You can see the overall flow in the figure below.  I appreciate that this process is very flexible, and based on what you learn about the team before or even during the exercise, you can make adjustments or even add other activities to help the team develop their “right environment”.  Jim Benson provides a thorough explanation of this set of exercises in chapter five of his book, The Collaboration Equation

Unpacking the Communication Agreement

Since most people become concerned with the technology of communication in a distributed knowledge work team, allow me to skip to the Communications Agreement to show how this can work and why it may not be the best thing to explore first.

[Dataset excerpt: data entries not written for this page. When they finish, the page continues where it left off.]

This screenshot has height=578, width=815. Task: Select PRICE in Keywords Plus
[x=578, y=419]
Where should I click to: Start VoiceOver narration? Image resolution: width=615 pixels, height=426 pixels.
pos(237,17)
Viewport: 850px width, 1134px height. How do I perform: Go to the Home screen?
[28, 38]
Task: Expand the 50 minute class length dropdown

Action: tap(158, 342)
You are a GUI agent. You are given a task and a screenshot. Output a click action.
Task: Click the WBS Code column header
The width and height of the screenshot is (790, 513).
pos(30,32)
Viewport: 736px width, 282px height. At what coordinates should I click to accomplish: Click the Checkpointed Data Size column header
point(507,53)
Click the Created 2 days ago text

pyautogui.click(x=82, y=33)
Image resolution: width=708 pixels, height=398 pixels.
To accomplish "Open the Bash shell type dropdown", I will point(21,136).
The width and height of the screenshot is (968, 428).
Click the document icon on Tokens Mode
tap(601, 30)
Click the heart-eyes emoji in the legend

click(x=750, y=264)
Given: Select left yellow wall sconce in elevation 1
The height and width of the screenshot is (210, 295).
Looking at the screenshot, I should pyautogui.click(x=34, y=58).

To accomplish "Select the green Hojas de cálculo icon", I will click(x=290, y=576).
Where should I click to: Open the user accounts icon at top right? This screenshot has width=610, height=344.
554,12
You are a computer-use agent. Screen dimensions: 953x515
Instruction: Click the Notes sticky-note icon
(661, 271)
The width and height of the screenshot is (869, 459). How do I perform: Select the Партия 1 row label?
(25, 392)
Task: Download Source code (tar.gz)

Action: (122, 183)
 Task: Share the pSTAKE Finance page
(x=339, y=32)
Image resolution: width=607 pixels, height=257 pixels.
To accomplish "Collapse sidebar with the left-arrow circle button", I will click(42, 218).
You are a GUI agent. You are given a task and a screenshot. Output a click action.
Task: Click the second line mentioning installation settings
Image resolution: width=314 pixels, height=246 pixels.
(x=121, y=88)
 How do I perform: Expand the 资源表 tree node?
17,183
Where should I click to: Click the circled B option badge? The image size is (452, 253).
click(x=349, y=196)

This part of the exercise explores four areas (as shown in the figure below):

  • The information that needs to be shared among the team
  • The tools that may be used to exchange that information
  • When tools must also support collaboration among team members
  • When tools must support the focus of individual team members

For each area of the communications agreement, a team will quickly brainstorm and then group similar topics together (i.e., affinity map).  The team would then explore the topics and make decisions on how they want to resolve some of the issues they have discovered around their communications.

As you read through the questions, they may or may not make sense to you.  For instance, how can we easily talk about the information exchange unless we know all the steps required to gather, transform and prepare the information for customers?  Do we know in what tools this information is stored (or can be stored)? The Value Stream Map (VSM) helps uncover specific information instead of relying on just the team’s memory.

Also, how do we decide on collaboration and focus unless we understand the nature of our work as a team and also explore more of the needs and preferences of the team?  The (VSM) and the charter uncovers these conditions and makes them explicit.